As someone deeply into pre-2000 retro arcade games, video consoles and vintage home computers, I agree. Future digital historians will be left with trying to reconstruct what online-centric experiences post-2000-ish were like from whatever YouTube, Twitch and social media videos and stills survive into the future.

Once the server-side source components are lost to time, at best we'll be able to view linear recordings of what the combined system did for this one user that one time.

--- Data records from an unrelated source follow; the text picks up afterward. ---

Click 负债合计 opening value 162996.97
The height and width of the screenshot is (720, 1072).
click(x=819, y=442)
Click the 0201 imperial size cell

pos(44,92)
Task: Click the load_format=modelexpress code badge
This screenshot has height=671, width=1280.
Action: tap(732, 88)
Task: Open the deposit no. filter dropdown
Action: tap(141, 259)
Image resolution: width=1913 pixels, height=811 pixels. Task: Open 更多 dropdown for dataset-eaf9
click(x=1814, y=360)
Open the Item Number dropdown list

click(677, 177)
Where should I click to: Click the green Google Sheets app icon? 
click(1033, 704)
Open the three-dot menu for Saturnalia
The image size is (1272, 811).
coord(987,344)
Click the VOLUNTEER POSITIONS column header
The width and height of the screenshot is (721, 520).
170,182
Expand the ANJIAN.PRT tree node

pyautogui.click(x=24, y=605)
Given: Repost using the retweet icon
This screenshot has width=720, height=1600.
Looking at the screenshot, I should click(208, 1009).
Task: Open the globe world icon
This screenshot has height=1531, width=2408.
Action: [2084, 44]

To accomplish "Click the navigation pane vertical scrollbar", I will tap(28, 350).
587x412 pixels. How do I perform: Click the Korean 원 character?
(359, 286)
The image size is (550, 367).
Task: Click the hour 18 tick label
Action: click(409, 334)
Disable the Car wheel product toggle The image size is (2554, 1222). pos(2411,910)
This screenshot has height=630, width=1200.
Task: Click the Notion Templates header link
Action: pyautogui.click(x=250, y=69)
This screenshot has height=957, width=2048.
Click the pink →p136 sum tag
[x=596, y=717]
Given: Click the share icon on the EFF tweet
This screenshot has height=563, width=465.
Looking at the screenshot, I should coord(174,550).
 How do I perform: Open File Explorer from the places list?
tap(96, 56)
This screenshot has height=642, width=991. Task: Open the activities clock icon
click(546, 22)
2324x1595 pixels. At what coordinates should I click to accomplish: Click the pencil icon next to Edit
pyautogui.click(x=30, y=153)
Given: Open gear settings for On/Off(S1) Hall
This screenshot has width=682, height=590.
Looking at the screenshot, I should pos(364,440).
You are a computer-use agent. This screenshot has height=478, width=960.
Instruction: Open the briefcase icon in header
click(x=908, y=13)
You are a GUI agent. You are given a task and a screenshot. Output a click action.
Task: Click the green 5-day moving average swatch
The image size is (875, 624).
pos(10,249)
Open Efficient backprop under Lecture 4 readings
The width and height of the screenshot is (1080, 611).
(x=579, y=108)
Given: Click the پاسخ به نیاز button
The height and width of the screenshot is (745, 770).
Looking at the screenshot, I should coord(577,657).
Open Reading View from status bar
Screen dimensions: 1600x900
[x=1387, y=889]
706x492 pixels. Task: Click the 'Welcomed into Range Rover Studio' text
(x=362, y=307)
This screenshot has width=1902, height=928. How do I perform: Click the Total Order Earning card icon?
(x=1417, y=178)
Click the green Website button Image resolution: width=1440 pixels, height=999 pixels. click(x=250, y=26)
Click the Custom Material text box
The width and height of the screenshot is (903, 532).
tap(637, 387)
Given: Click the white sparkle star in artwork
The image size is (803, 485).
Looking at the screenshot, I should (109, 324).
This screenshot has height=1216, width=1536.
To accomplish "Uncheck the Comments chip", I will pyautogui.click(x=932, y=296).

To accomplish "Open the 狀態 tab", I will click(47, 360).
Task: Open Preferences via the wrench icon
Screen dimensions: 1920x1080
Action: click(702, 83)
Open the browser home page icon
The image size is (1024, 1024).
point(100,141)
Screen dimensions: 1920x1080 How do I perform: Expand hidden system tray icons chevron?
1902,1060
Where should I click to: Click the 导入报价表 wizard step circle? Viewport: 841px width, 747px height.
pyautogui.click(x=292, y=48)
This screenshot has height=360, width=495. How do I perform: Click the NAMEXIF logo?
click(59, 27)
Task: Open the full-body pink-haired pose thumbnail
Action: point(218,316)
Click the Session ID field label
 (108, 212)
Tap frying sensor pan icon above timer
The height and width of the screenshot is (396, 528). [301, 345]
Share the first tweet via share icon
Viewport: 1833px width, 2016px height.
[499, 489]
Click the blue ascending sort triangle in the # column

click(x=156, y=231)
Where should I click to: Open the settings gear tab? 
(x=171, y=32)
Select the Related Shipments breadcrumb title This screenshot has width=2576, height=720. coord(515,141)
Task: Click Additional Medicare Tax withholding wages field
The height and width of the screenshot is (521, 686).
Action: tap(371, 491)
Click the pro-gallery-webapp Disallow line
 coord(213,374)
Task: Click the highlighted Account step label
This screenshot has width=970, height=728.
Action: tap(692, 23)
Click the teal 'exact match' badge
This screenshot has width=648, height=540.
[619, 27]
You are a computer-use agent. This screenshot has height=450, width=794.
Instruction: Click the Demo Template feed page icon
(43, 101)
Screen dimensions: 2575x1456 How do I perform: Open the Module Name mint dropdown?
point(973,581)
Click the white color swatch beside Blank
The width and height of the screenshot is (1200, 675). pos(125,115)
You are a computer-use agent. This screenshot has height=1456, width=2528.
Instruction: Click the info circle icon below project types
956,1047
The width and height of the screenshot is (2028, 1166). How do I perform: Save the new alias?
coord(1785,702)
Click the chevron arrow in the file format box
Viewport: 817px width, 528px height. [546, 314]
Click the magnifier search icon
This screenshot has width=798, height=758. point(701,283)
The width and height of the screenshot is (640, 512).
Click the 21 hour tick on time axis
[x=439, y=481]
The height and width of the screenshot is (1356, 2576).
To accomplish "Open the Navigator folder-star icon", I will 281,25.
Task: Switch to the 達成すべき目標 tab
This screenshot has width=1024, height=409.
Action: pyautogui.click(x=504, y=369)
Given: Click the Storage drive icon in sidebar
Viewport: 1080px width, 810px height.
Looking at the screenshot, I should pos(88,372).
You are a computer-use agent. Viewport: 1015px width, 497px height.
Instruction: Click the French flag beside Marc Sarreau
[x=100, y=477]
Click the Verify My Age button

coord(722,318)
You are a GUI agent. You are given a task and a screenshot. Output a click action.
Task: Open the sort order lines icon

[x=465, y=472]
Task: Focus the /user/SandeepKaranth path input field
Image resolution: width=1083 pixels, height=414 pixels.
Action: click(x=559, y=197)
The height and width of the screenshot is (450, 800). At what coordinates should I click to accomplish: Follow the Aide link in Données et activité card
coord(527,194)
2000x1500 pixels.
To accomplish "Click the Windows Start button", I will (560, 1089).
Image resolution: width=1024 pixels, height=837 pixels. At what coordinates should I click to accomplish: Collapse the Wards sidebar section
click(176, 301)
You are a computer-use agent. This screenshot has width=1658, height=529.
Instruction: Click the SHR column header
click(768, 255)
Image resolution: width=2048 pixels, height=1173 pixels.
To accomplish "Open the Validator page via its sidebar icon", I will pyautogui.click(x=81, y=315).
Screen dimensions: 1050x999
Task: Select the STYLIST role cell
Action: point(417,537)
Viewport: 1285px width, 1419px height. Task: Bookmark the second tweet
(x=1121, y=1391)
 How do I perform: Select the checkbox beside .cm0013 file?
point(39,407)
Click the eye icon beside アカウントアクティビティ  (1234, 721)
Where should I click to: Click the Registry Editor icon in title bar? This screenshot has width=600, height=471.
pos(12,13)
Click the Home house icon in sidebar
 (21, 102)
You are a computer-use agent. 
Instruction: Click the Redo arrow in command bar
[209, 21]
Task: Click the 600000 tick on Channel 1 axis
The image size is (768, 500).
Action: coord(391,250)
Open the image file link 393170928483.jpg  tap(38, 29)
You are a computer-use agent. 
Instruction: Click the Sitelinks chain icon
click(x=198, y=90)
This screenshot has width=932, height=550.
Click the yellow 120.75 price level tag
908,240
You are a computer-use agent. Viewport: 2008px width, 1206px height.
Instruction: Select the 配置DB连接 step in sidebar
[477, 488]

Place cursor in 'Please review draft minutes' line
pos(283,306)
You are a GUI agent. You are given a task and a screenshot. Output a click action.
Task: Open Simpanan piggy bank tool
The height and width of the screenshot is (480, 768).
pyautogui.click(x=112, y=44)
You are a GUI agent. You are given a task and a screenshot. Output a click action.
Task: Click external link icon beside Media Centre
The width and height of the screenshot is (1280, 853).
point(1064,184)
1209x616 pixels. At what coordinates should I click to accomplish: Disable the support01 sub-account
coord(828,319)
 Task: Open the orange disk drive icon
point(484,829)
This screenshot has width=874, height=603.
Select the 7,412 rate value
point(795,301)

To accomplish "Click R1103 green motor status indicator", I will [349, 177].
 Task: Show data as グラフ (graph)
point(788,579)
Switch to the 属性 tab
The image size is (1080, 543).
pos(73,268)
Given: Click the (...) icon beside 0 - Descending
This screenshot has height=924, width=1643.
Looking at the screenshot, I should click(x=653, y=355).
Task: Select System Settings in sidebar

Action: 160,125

Perhaps I'm jaded by the lens of my present-day perspective but, the only small comfort I find in this, is that so many of today's recent online experiences are largely derivative of each other.

By analogy to film archiving, if (for example) the original master print of the 13th (out of 20) MCU Phase 1 film were lost to time, I feel it'd be less tragic than the fact we don't have a full-length print of Fritz Lang's 1927 classic Metropolis, arguably the first ever feature-length science fiction film. At least we have the vast majority of pre-2000-ish arcade, computer and console video gaming digitally preserved as complete interactive emulations. That era was the creative crucible where much of video gaming first evolved.

Same for software and operating systems. You can perfectly emulate a sophisticated OS/2 network with database server and whatnot, but how are you gonna have a museum 30 years down the line that shows you that oddball smartphone OS called Windows Phone? Even if you can run it on something, without all the online services it talked to to make the metro tiles look pretty and apps like weather, translator, the app store and maps work at all, will it even make sense to demonstrate it?